The police took us on a winding backstreet route from Canning Circus to town but we still got to march along a short stretch of Parliament Street before we were stopped at the Speakers' Corner. Was this done by the police to prevent us joining up with the eighty or so Sneinton community campaigners protesting against the closure of the Victoria baths? It's hard to say but it would have been good to join forces in a common cause.
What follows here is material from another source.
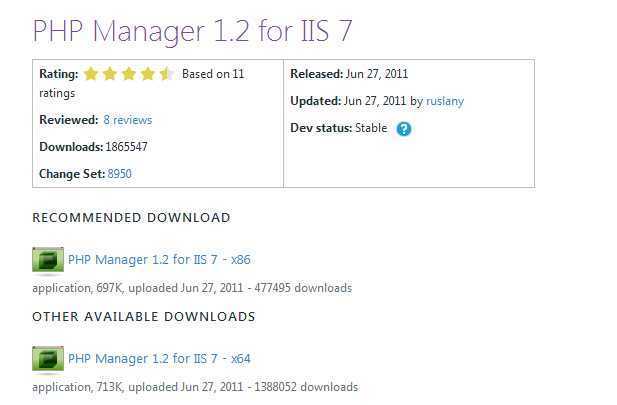This screenshot has width=617, height=405.
Task: Click the PHP Manager 1.2 page title
Action: pos(193,31)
We heard a brief speech from a member of one of the affected community groups before Rowena Holland, the Conservative prospective parliamentary candidate for the Nottingham South constituency took the platform. Bizarrely there was a few minutes of waiting whilst she posed for photographers before she spoke. When announcing herself as the Tory candidate she received an audible hiss from some sections of the crowd. A banner raised behind Dr Holland said "I've never voted Tory before... but things might change." The Tory candidate's championing of this campaign seems rather cynical, in the run up to election, and in my mind is just an anti-Labour stunt. Certainly her fellow Tories across the river at County Hall have been slashing community provision with abandon so why we are to believe that Dr Holland will be any different is beyond me.
Unfortunately no one else spoke. I'm sure many of us would have liked to hear more from the community groups who have been treated in such a disgraceful way by the Council. I interviewed a few of those involved, including Joginder Singh of the Sikh Community and Youth Service (SCYS) and Nottingham Teaching College and a representative of the Hindu Youth Group. You can hear most of the speeches and the full interviews in the sound file (apologies for the poor quality in some places!)
Mr Singh said that the groups "have been treated as though we were parasites". When speaking about their imminent eviction he said "We found out purely by accident - they didn't even tell us". "The way they have treated us, it's as though we don't matter" he continued, "It seems to me that Jon Collins has more power than the Prime Minister".
Apparently, on Thursday the groups were offered the now vacant site of the Douglas Road Primary School to relocate to but according to Mr Singh this "is many times worse than what we've already got". He concluded "We've helped thousands and thousands of people for nothing - we're all volunteers. It's not fair."
When speaking about why his community was marching, the representative of the Hindu Youth Group said "We need to raise our voice to get justice done". He was also critical of Jon Collins saying that "he wasn't very positive in his work. He didn't show any concern about the issue."
After the speeches were over the group moved on to rally on the steps of the Council House.
People in Radford are very angry about the disrespectful and inconsiderate way their community centre is being treated. Jon Collins and the Labour-run City Council cannot just evict groups that are important to the community to balance the books - these centres are too important. Let's hope that the groups win their fight to stay.